Near-maximum entropy models for binary neural representations of natural images
Philipp Berens and Matthias Bethge
Computational Vision and Neuroscience Group, Max-Planck-Insitute for Biological Cybernetics, Tuebingen

Maximum entropy analysis of binary variables provides an elegant way for studying the role of pairwise correlations in neural populations [1,2]. Unfortunately, these approaches suffer from their poor scalability to high dimensions. In sensory coding, however, high-dimensional data is ubiquitous. Here, we introduce a new approach using a near-maximum entropy model, that makes this type of analysis feasible for very high-dimensional data - the model parameters can be derived in closed form and sampling is easy. We demonstrate its usefulness by studying a simple neural representation model of natural images. For the first time, we are able to directly compare predictions from a pairwise maximum entropy model not only in small groups of neurons, but also in larger populations of more than thousand units.
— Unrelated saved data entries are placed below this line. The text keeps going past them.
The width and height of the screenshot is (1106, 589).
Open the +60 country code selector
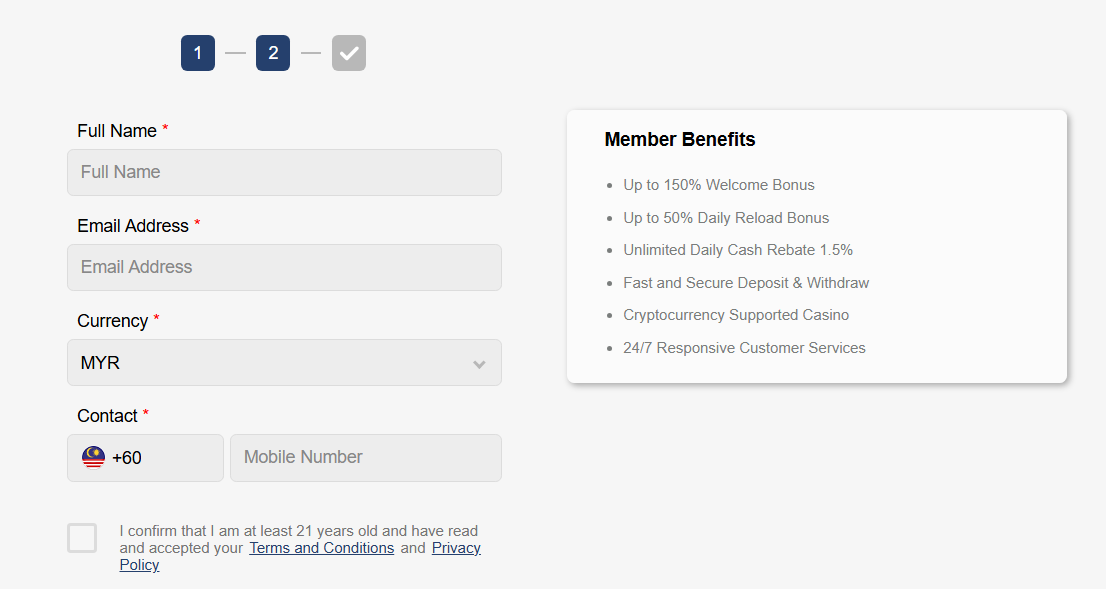click(x=145, y=458)
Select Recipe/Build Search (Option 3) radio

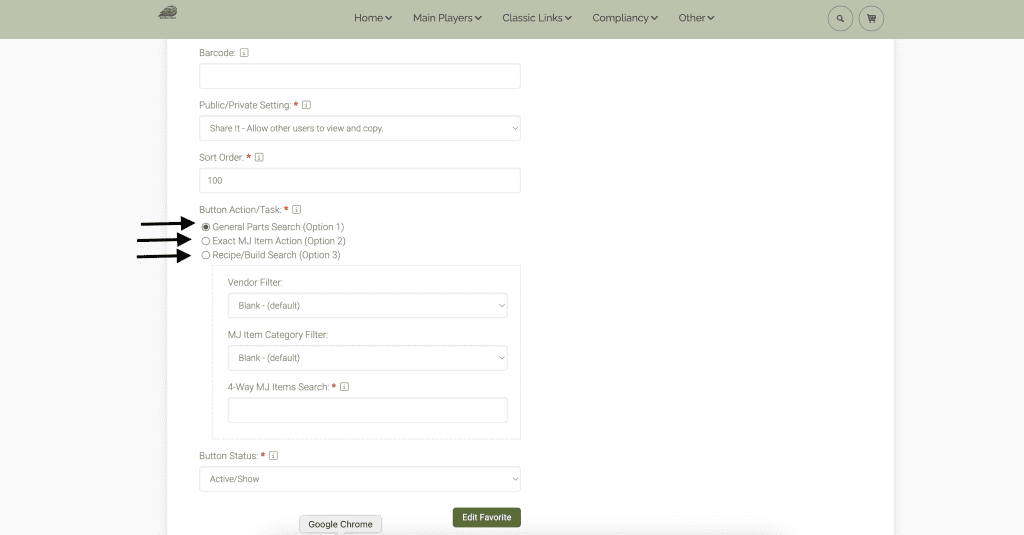pos(206,255)
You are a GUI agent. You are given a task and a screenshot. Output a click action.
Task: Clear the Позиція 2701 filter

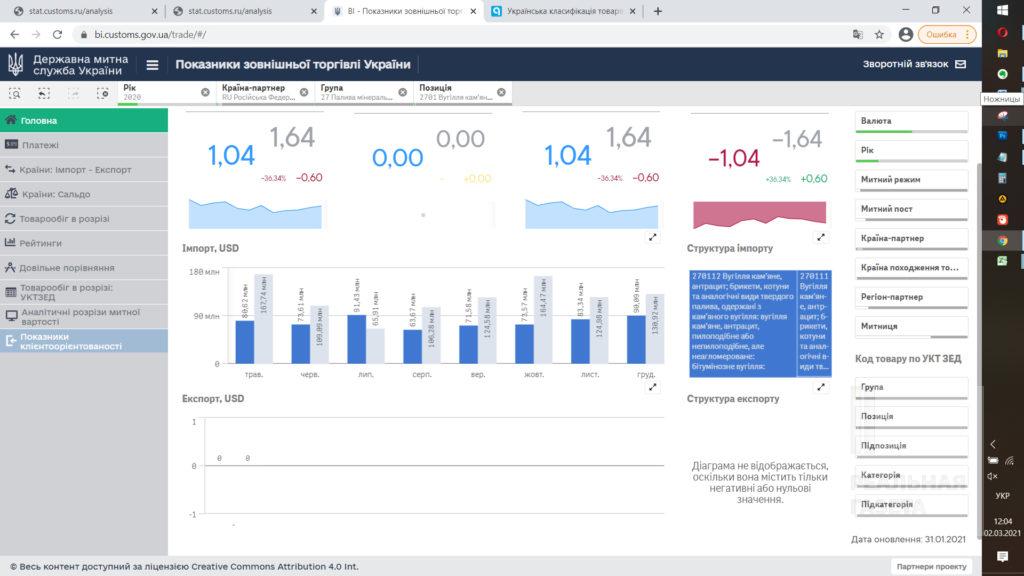pos(501,92)
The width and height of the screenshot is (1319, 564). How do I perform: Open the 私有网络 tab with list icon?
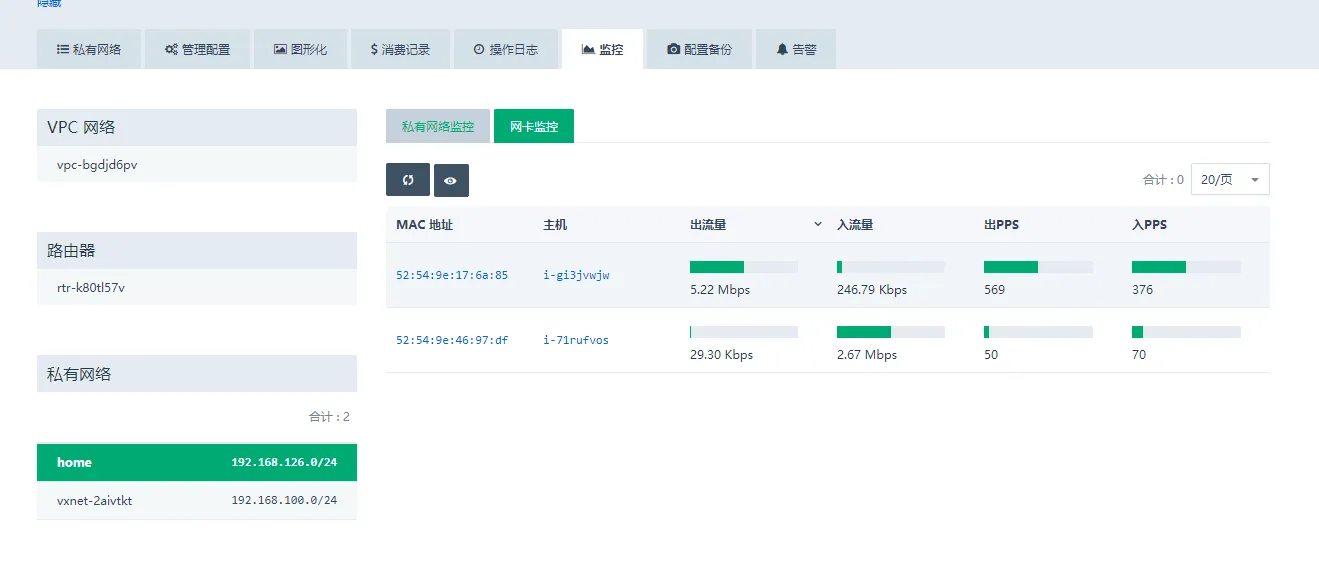tap(89, 49)
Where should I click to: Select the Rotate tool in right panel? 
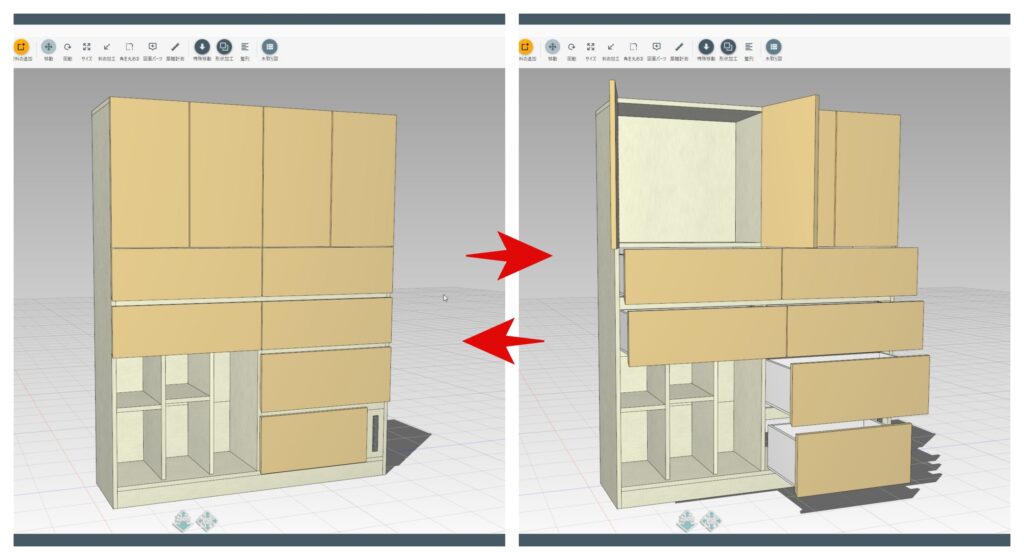click(572, 47)
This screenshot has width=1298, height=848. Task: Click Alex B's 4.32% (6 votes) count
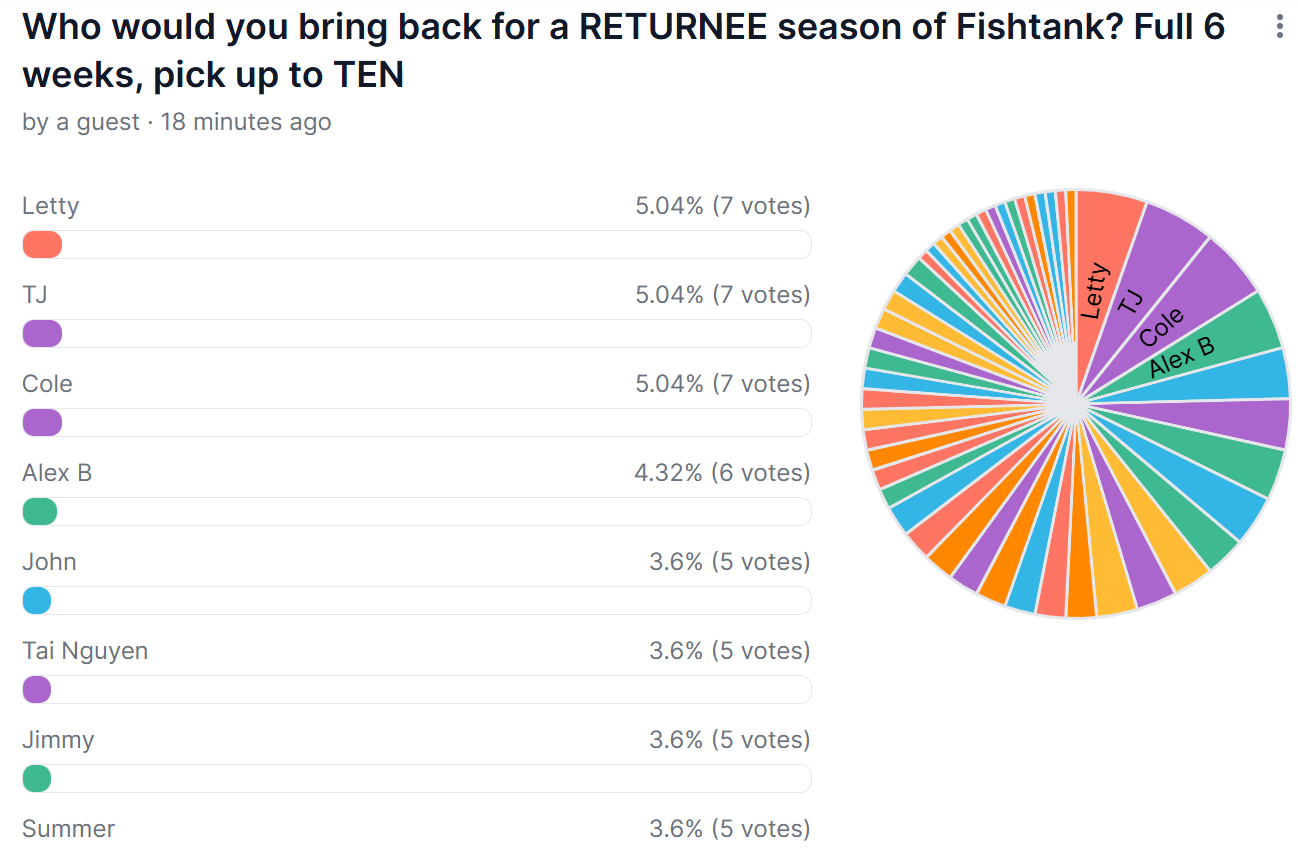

Our results indicate that in such larger networks interactions exist that are not predicted by pairwise correlations, despite the fact that pairwise correlations explain the lower-dimensional marginal statistics extremely well up to the limit of dimensionality where estimation of the full joint distribution is feasible.

[1] E Schneidman, MJ Berry, R Segev, and W Bialek. Nature, 440:1007-1012 (2006).
[2] J Shlens, JD Field, JL Gauthier, MI Grivich, D Petrusca, A Sher, AM Litke, and EJ Chichilnisky. J Neurosci, 26:8254-8266 (2006).